Zazen du 14 avril (19h)

Propos de Maître Shohaku Okumura : 

Dans le Genjokoan *, Maître Dogen écrit  : 

« Lorsqu’une personne atteint l’éveil, cela est semblable au reflet de la lune dans l’eau. 
La lune n’en est pas pour autant mouillée, l’eau n’en est pas pour autant troublée… 
Bien que la lune soit une vaste et grande lumière, elle se réfléte dans une goutte de rosée. 
La lune entière, et même le ciel en son entier, se réfléchissent dans une minuscule goutte d’eau… »

La goutte d’eau représente ici le soi, et la lune représente les dix-mille dharmas, c’est à dire les myriades de choses. 
Le soi  « goutte d’eau » dont parle maître Dogen est ici un « noeud » dans le réseau de la provenance interdépendante des phénomènes.
Il n’y a pas de soi sans relation avec ce réseau de myriades de choses… La relation du soi à ce réseau est le soi .
Le soi avale des myriades de choses et les myriades de choses avalent le soi… Qu’est-ce qui est avalé à la fois par le soi et par les myriades de choses…?! 

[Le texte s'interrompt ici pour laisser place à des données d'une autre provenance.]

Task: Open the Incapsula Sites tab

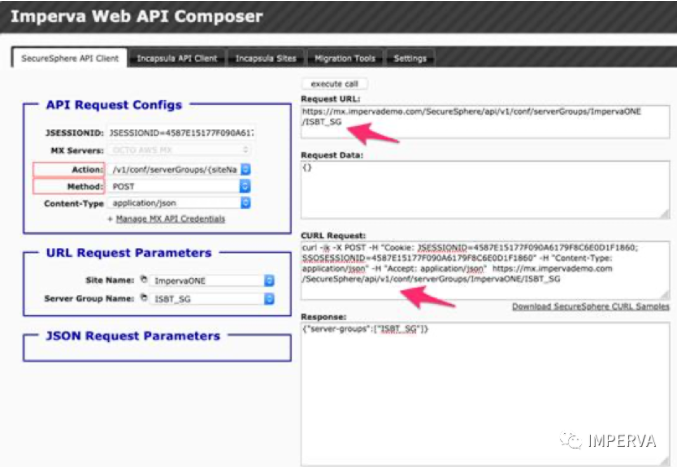Action: pos(266,59)
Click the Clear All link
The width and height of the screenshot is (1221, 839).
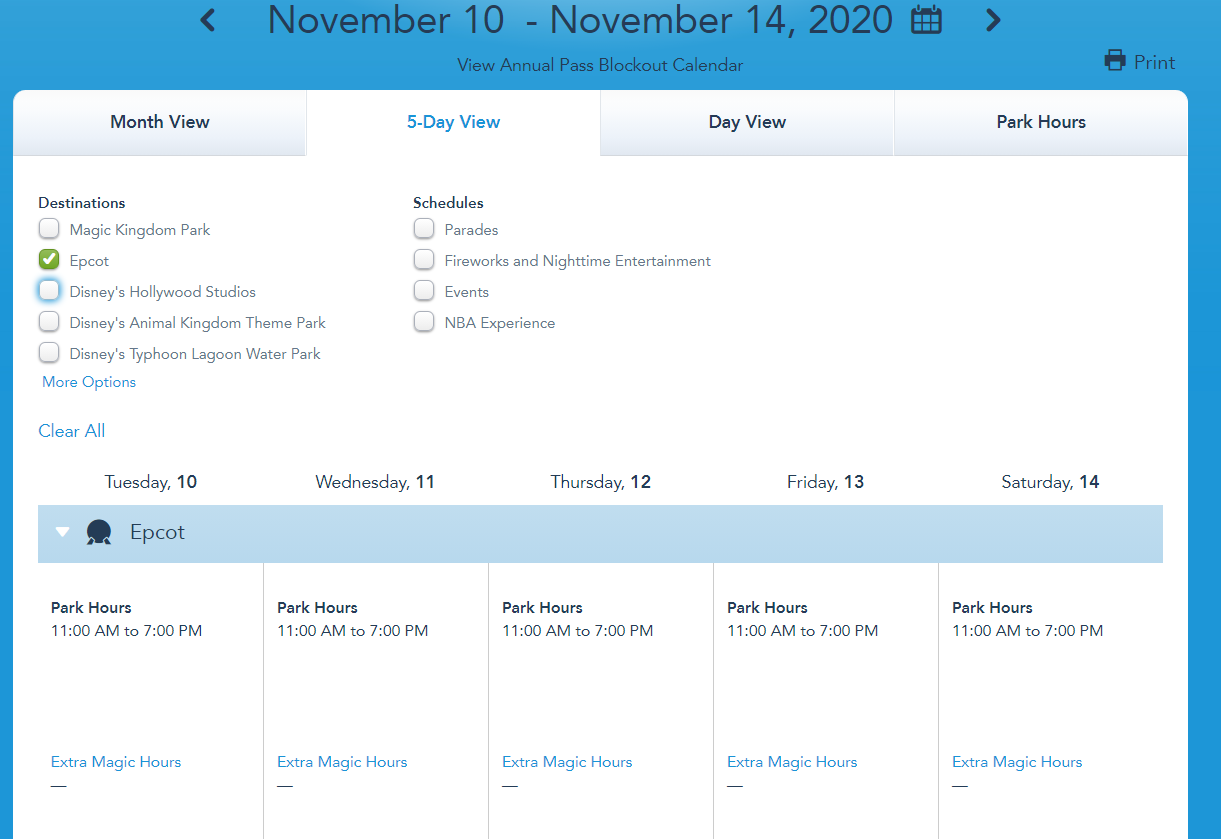71,431
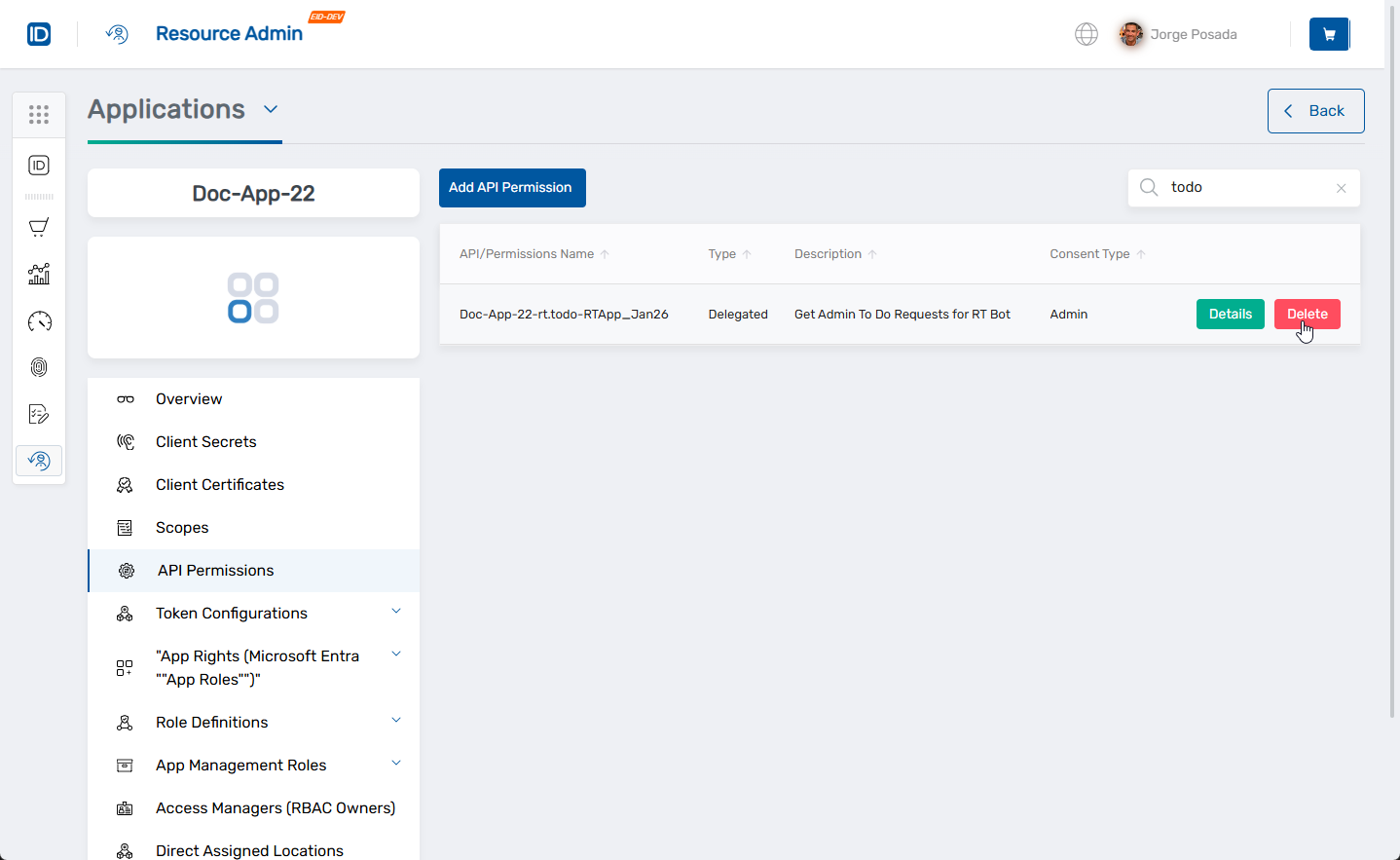Expand Token Configurations section
Image resolution: width=1400 pixels, height=860 pixels.
coord(396,612)
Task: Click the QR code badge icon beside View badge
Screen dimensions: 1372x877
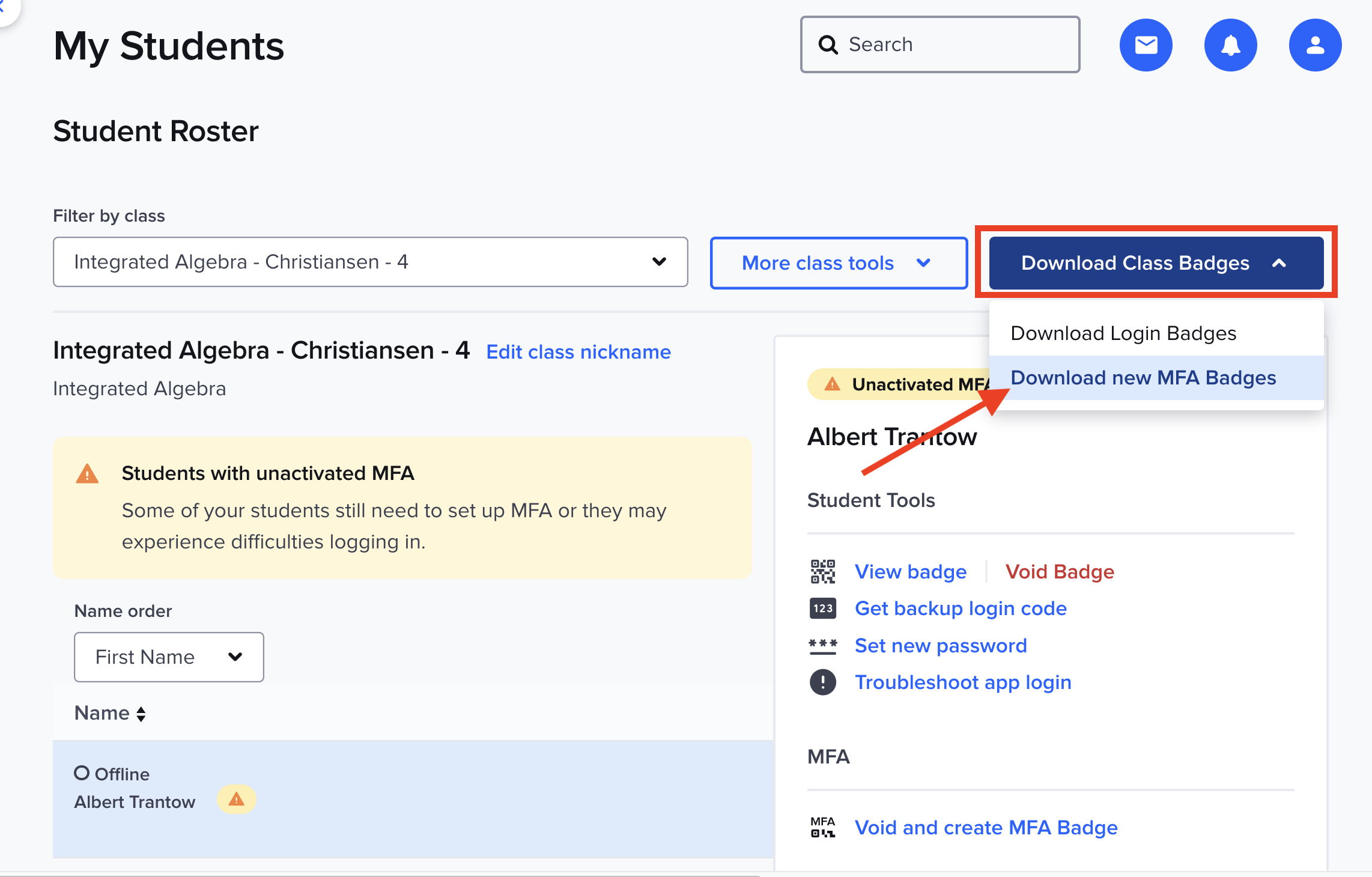Action: point(822,571)

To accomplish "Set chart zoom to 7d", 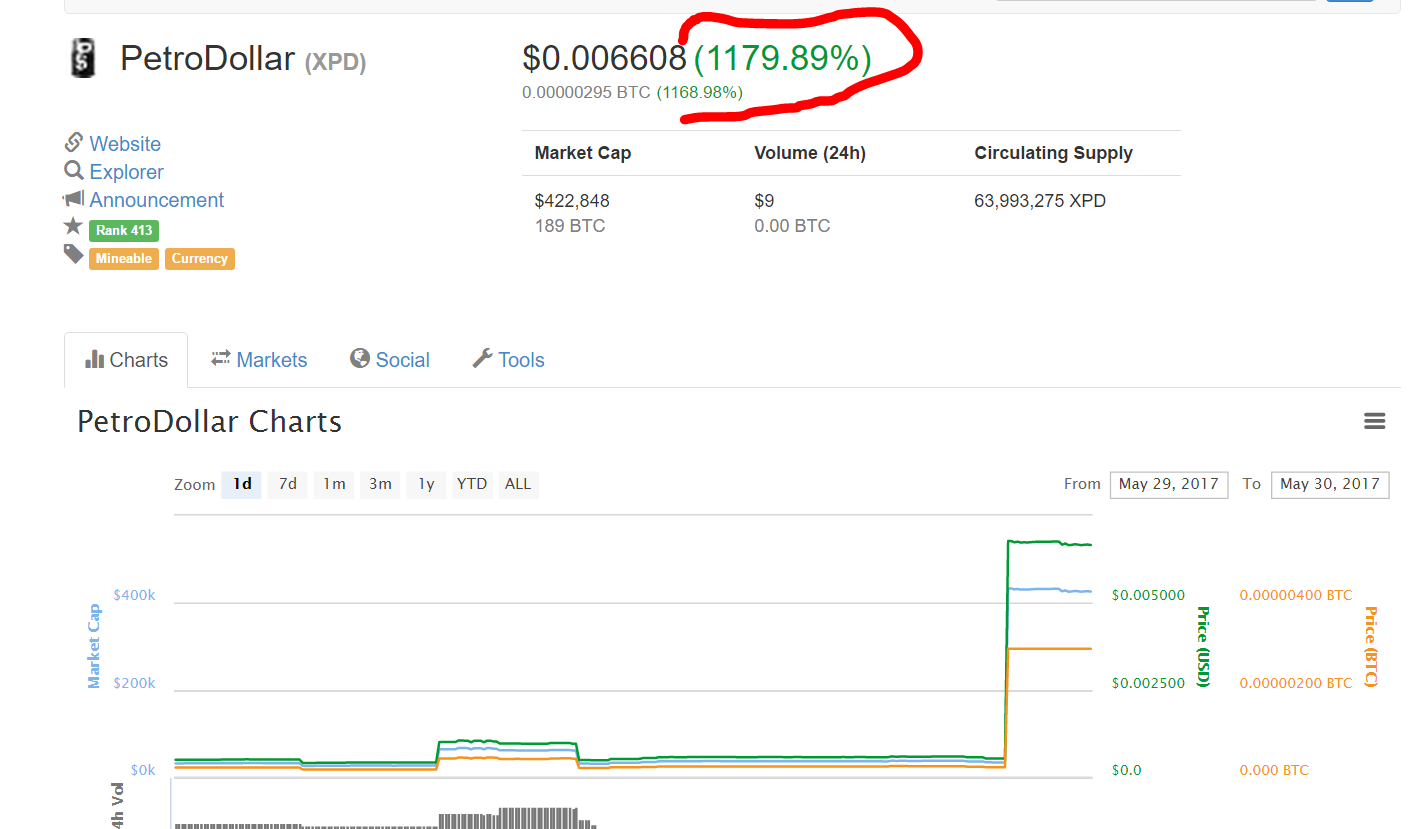I will pos(287,484).
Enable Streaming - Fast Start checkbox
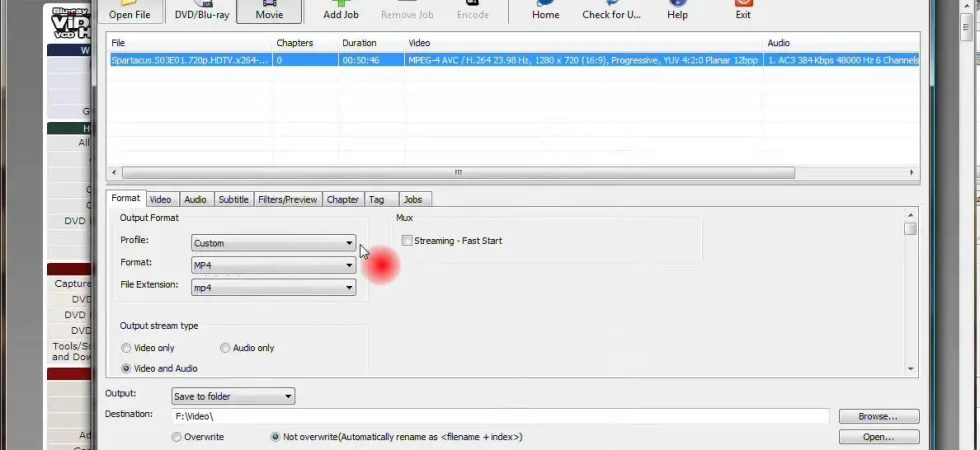 coord(408,241)
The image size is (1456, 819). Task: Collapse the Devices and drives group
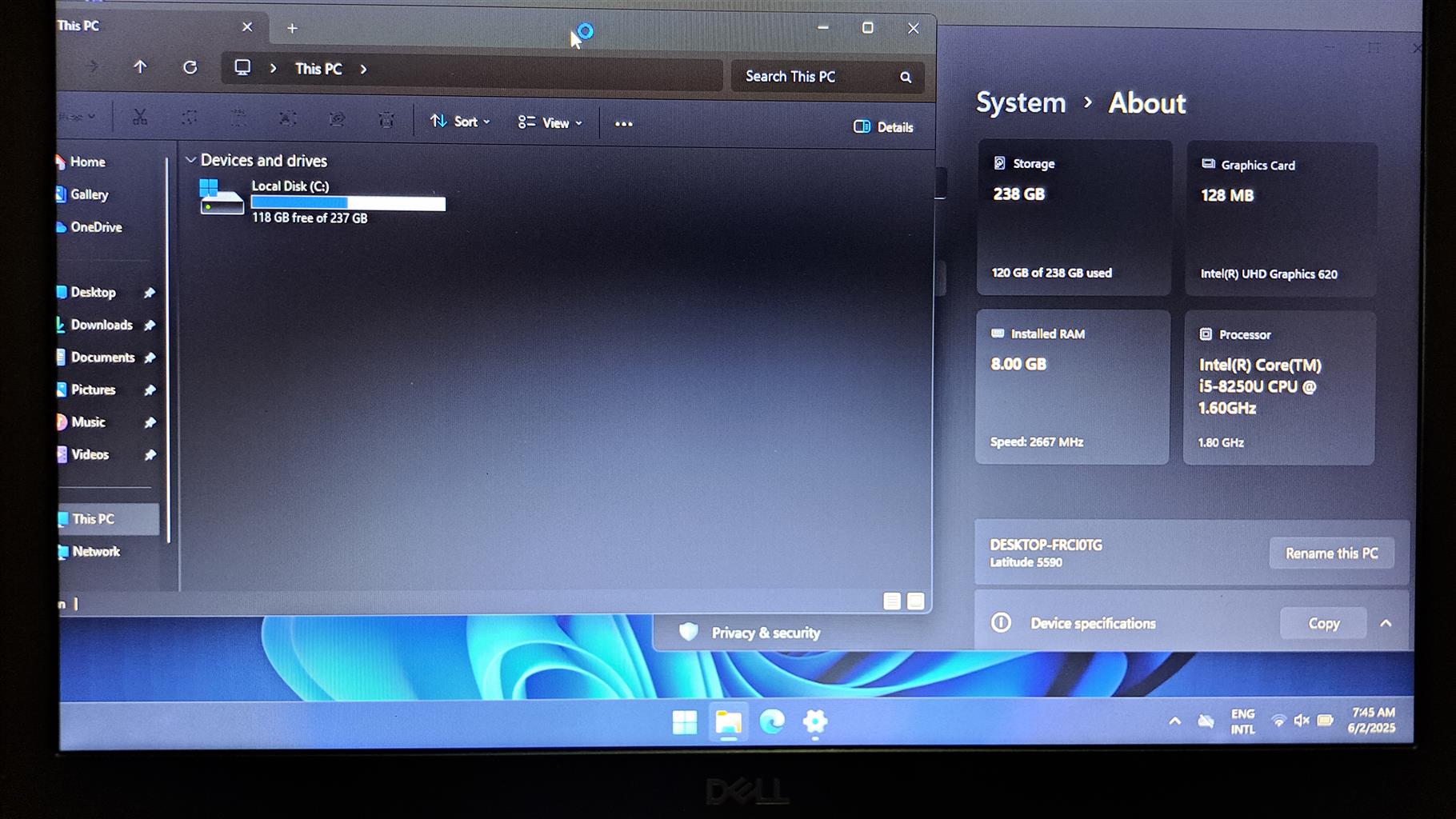(191, 160)
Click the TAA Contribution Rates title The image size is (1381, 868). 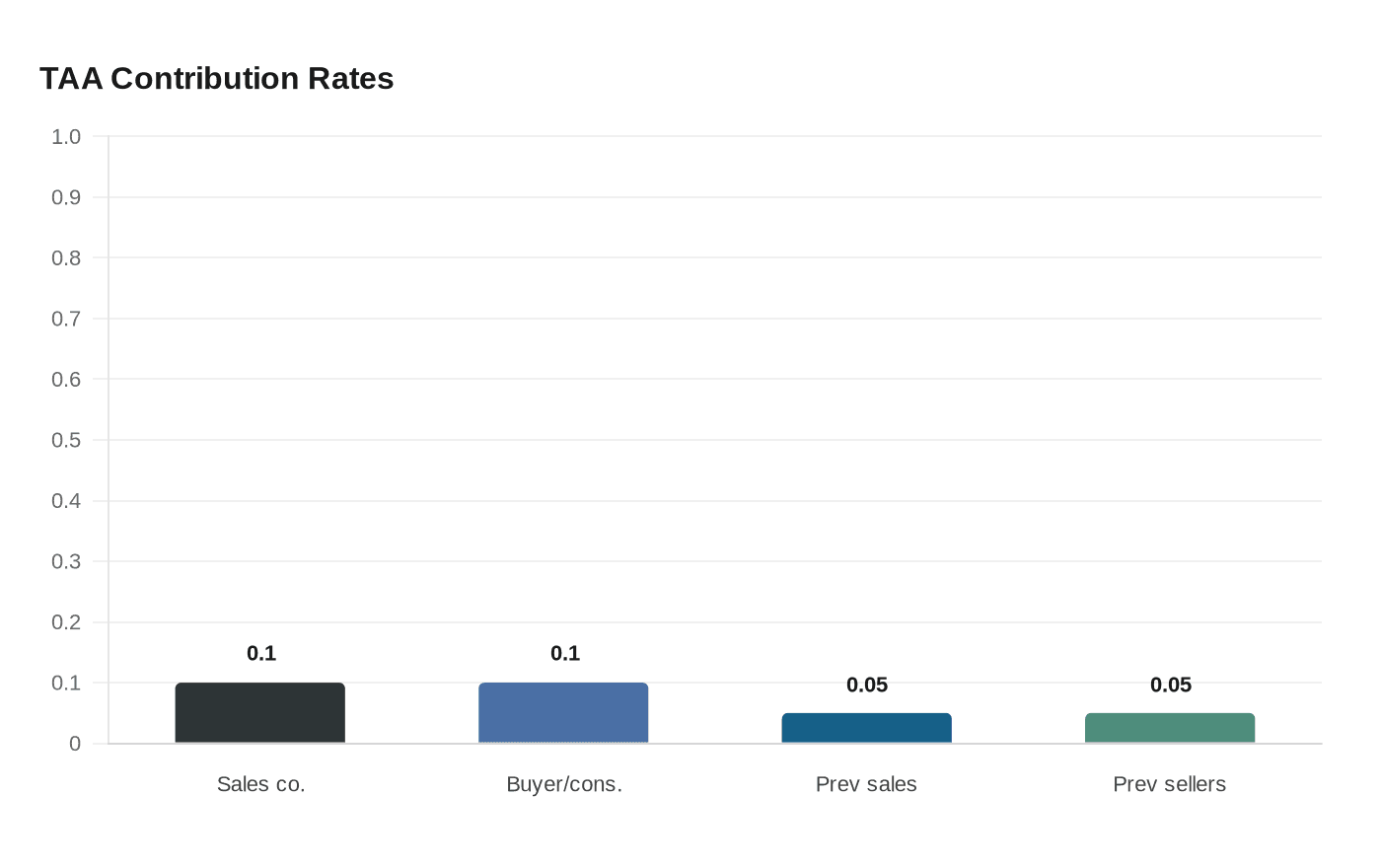point(217,78)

Dogen dit que la lune est reflétée dans chaque goutte d’eau aussi petite soit-elle.
L’éternité est reflétée dans l’impermanence comme la vaste lumière de la lune pénètre la toute petite goutte de rosée…

En tant que bodhisattva, nous devons comprendre que nous sommes limités, illusionnés, que nos vies sont courtes… C’est important. Mais il nous faut pareillement reconnaître que nous marchons sur un long sentier. Notre pratique est d’examiner la hauteur et l’immensité de la lune.

Bien que nous soyons des individus impermanents et égoïstes, notre vie est d’une profondeur incommensurable et sans limites !
La profondeur de notre vie est la même que la hauteur de la lune. Il nous faut examiner à quel point la lune est haute et vaste et à quel point notre vie est profonde et subtile.  

 

* « Genjo » : idéogrammes ayant trait à la manifestation de la présence dans son unité, et « Koan » signifiant, d’une manière générale une énigme à réaliser sans avoir recours à la représentation.